BEGIN Text shown

Creative Human

Story

STORY

 My career as an artist started in 2015 when I fell off a building.



I grew up drawing everyday. As a teenager I added painting. I got into Carnegie Mellon University School of Art and promptly had an existential freakout. Did I want to be a professional artist? How would I eat? What about all the other things I wanted to study -- literature, theater, religion?



I switched to Humanities before I even got to my dorm room. 

I hardly drew or painted for twenty years.

It was like someone shut off the faucet. I composed songs, joined an a capella group, acted in student shows. I did my honors thesis in fiction. But even after I transferred to Brown University, the art didn’t show up.



After college I embarked on a career as a singer-songwriter, recording three albums, producing a fourth and performing all over. I got some great accolades, including Oregon’s Best Singer-Songwriter 2007. Theater gigs popped up: Music directing, playing in the house band, even a little acting. Then teaching jobs: Musical theater camps for kids, music for synagogue Sunday school, and finally preschool music in the classroom.



Then another weird thing happened: In 2015 I fell off that building.



I didn’t mean to. I was climbing stairs to a deck at an Air BnB in New Orleans. Once my friends and I all got on the staircase, it went down. I fell ten feet, broke my leg, and sustained a traumatic brain injury.

END Text shown
BEGIN Dataset records

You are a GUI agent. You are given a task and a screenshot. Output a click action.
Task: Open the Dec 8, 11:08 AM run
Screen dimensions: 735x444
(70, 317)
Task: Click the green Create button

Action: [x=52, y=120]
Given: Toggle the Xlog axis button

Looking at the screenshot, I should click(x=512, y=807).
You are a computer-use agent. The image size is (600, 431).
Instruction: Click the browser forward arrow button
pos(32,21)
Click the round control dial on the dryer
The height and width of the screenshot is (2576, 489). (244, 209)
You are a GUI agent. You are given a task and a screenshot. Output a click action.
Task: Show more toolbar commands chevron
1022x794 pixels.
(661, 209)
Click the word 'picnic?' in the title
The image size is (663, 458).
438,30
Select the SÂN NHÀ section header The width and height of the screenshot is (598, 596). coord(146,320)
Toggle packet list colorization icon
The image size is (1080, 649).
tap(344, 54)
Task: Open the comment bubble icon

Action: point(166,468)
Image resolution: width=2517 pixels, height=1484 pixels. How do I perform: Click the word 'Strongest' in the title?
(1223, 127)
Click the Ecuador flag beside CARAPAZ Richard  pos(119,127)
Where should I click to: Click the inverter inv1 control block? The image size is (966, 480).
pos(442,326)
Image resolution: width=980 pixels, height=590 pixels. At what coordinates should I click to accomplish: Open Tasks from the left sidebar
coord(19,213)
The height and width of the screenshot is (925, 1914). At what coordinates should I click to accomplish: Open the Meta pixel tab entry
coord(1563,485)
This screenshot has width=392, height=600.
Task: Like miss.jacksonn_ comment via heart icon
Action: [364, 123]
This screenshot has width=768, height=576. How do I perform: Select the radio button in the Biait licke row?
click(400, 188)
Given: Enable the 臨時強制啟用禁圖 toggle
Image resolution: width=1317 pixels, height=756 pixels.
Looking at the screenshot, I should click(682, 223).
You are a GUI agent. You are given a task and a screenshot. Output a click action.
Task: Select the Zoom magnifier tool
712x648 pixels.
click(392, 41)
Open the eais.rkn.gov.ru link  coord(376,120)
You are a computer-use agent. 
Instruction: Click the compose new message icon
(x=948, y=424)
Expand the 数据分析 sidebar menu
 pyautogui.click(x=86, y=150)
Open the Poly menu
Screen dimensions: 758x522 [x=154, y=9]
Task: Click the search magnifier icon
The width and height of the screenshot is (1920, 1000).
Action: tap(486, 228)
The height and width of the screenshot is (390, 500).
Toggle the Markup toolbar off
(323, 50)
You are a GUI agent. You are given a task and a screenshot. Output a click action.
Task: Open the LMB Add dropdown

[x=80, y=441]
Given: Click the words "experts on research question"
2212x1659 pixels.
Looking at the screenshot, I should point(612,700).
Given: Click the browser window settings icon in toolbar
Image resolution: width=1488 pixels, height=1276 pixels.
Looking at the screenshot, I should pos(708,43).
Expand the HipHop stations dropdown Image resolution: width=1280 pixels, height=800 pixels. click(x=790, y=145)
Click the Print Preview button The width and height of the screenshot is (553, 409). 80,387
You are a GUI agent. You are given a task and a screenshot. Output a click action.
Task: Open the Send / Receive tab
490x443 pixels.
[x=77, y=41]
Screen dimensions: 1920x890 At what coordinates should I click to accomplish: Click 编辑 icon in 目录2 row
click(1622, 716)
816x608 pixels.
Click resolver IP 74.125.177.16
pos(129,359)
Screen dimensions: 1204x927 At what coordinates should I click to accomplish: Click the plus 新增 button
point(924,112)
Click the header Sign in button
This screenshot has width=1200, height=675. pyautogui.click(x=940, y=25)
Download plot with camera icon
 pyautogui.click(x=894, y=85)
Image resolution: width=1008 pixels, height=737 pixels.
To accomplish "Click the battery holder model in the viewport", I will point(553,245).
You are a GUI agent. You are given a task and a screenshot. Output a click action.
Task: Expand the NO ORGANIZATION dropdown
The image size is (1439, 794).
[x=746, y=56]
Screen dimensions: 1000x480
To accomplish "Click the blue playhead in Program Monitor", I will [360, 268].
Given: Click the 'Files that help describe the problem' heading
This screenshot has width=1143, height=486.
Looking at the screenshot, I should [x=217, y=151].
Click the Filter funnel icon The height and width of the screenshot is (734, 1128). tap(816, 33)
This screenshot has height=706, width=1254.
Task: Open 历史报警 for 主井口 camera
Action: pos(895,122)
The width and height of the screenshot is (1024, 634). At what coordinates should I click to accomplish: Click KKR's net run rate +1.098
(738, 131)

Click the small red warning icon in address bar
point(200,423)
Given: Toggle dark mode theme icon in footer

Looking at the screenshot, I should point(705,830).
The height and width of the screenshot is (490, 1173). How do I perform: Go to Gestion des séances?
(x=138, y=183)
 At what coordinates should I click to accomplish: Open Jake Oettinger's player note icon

END Dataset records

• **About this exercise**:
Continue the account of the artist's career, starting right after its final sentence about the fall in New Orleans.

• **Answer to this problem**:
I thought it was a concussion that would pass. It didn’t. After weeks of laying in bed, sensitive to light and noise, vision-impaired, unable to read or watch TV, I did the only thing I could think of: I started drawing.



I don’t want to give the impression it was an instant transformation. I just sketched now and then. I dug up art techniques from high school and tried them out again. Slowly but surely, it helped. Slowly, I got better. 



I kept at it. A few years back I got back into abstract painting with acrylics. I felt so at home in it that I just kept doing it. I studied other artists and teachers, as much as I could with my still-recovering vision and brain energy. I couldn’t get enough. It’s super fun.



Recovery from the brain injury has taken years. I’m still working on it. I might always be working on it. I’m definitely a different person today. But I like this me better. I’m more patient, calm, measured. I value things differently. I’m a better dad, friend, teacher, spiritual student.